Gaza: Egyptian mediators have resumed efforts to strike a deal to free an Israeli soldier captured by Palestinian fighters from Gaza but any breakthrough looks some way off, a senior Palestinian official said yesterday.
Israel launched an offensive in Gaza following the abduction of Corporal Gilad Shalit on June 25 by fighters including gunmen from the ruling Hamas faction. It opened a second front in Lebanon after Hezbollah seized two soldiers on July 12.
Israel said it was not aware of any fresh Egyptian mediation and Hamas denied it was involved in such talks.
"After negotiations stopped for a period of time, they have been resumed in order to get a result," Nabeel Sha'ath, a close aide to Palestinian President Mahmoud Abbas, said.
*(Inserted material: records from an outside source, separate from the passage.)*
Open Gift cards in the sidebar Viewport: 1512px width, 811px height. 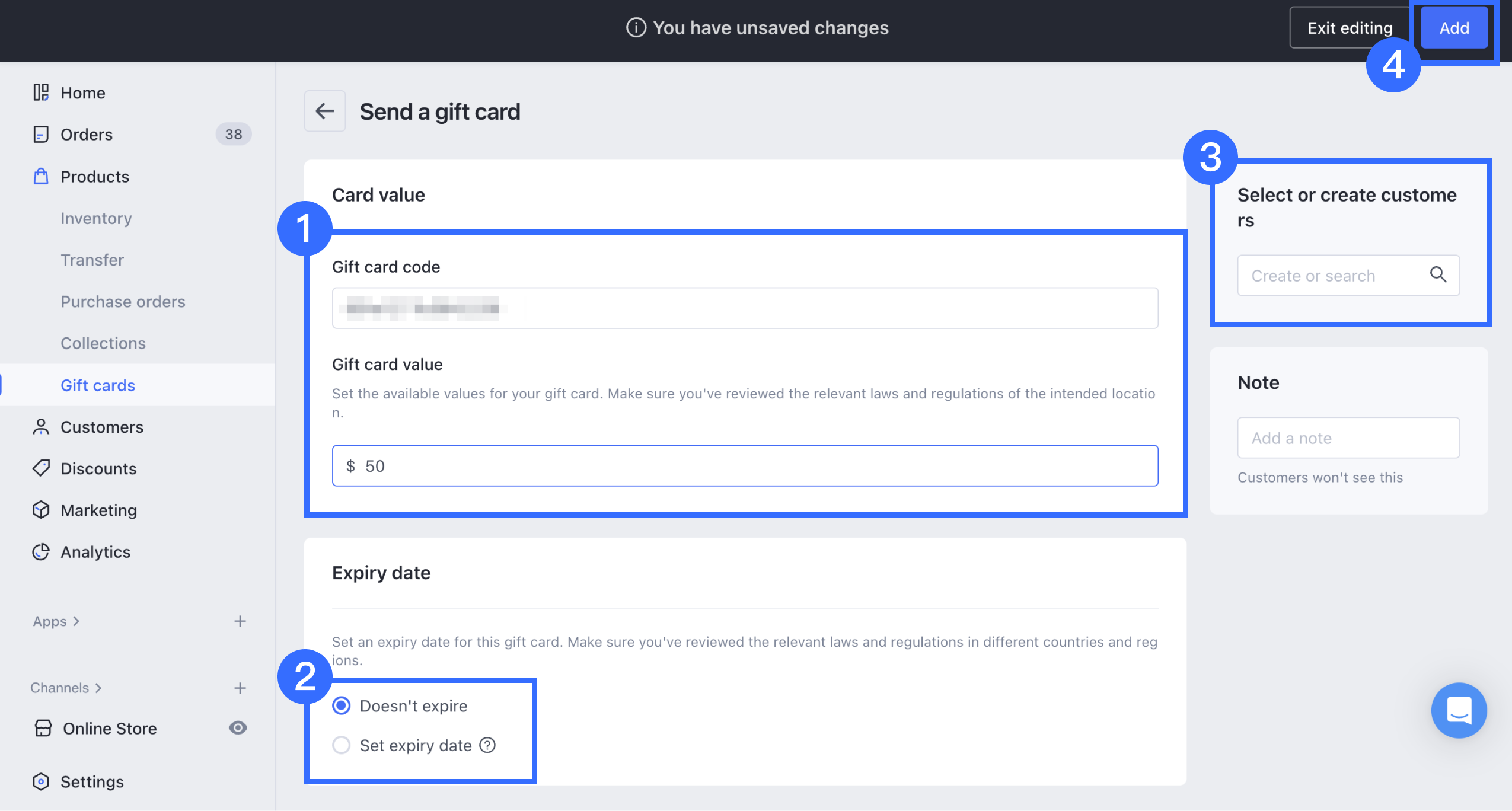pyautogui.click(x=98, y=385)
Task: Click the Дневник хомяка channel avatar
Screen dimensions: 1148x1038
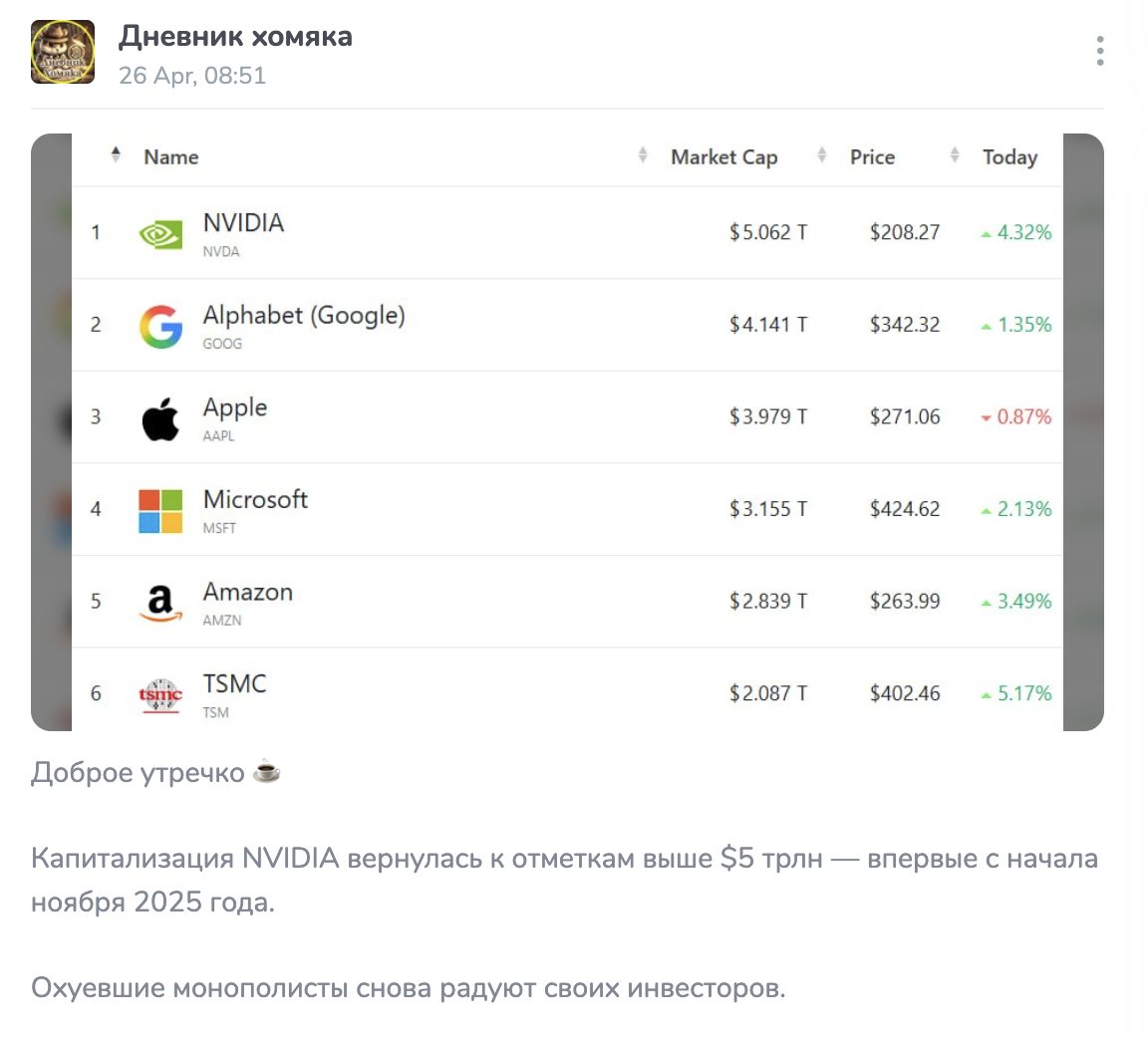Action: (63, 52)
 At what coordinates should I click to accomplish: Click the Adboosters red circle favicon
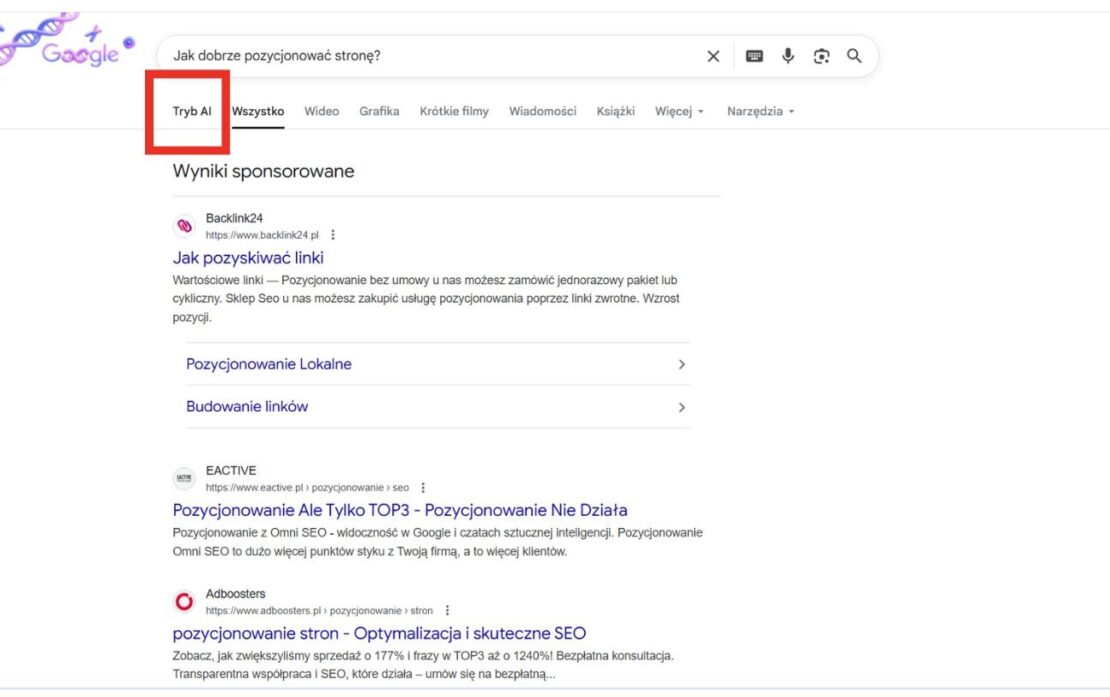184,601
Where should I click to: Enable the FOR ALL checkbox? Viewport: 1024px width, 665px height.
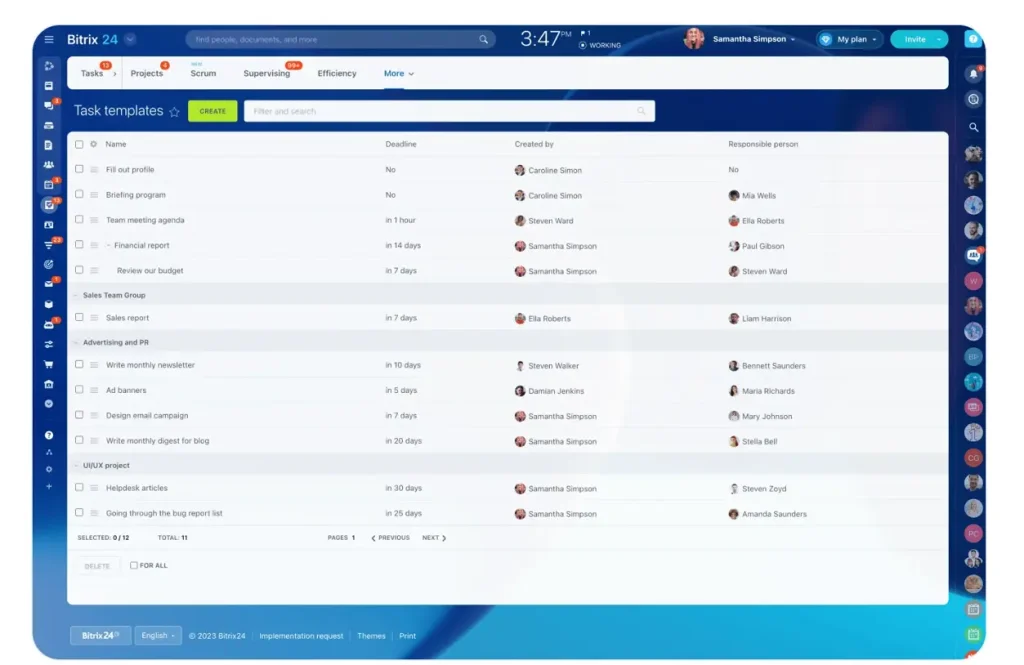[134, 565]
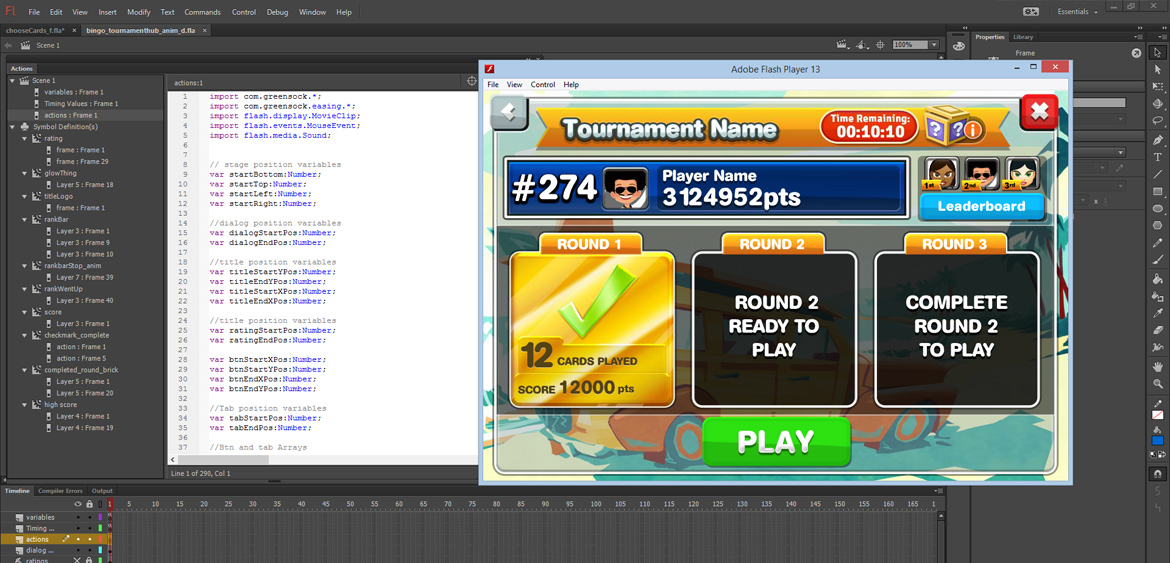Click the blue fill color swatch
The width and height of the screenshot is (1170, 563).
click(x=1158, y=440)
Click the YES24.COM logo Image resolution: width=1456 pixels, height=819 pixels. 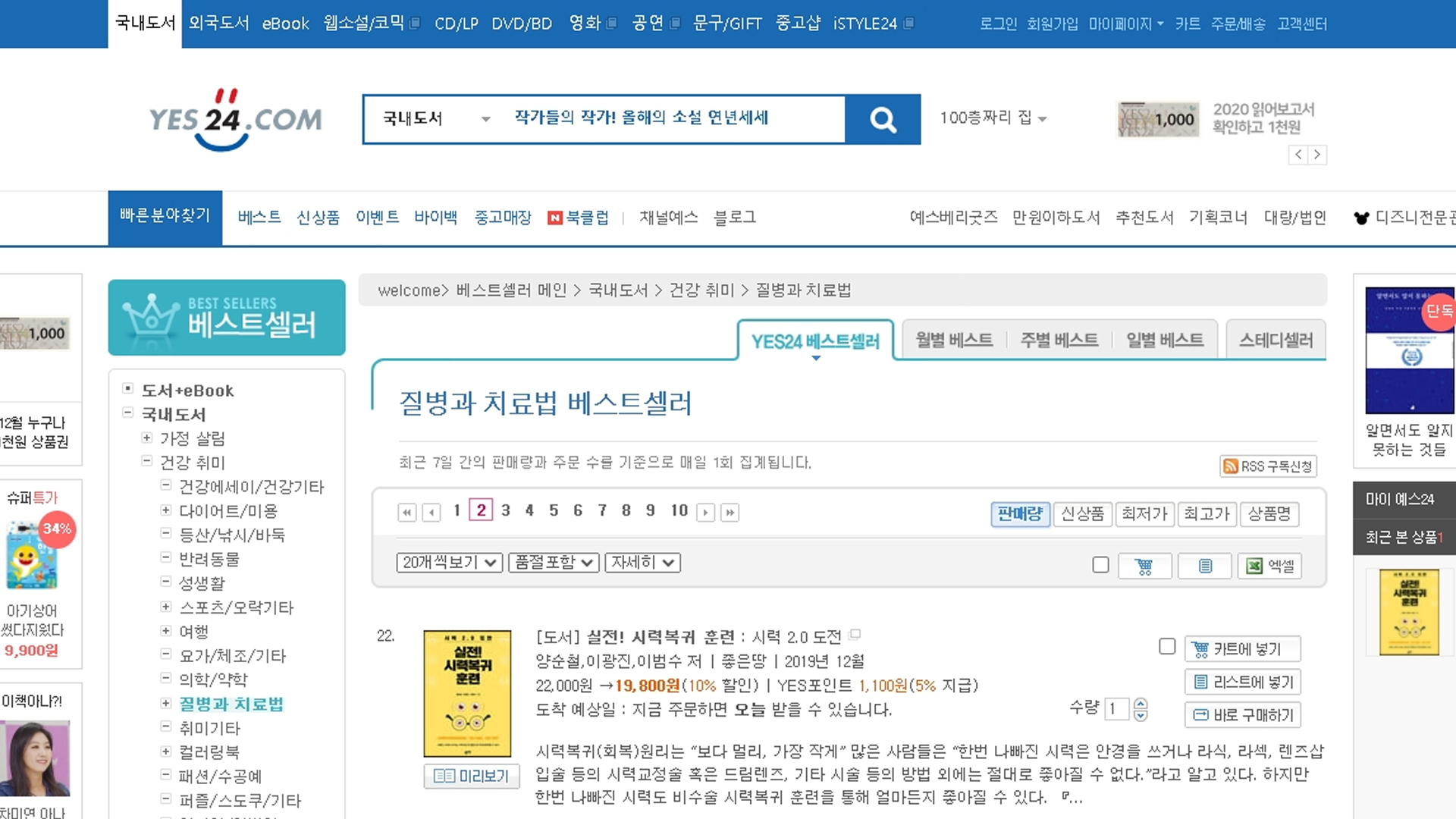pyautogui.click(x=235, y=119)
Mediation, mainly driven by Egypt, had largely been frozen for weeks.
Sha'ath said mediators were pushing a deal that sought to end Israel's Gaza assault and also militant rocket fire by including the release of hundreds of Palestinian prisoners in return for Shalit.
"But so far we have no final agreement. We do not have a final agreement on numbers [of prisoners], dates or any handover mechanism. All that awaits approval from the two sides ... Hamas and Israel," Sha'ath said.
Sha'ath said that prisoners proposed for release would include the sick, the elderly, women and minors. As part of the mechanism, Shalit might be handed over to Egypt first, he said.
"It is better that a handover be done through a third party," he said.
Israel has ruled out negotiations to free Shalit and demanded his unconditional release.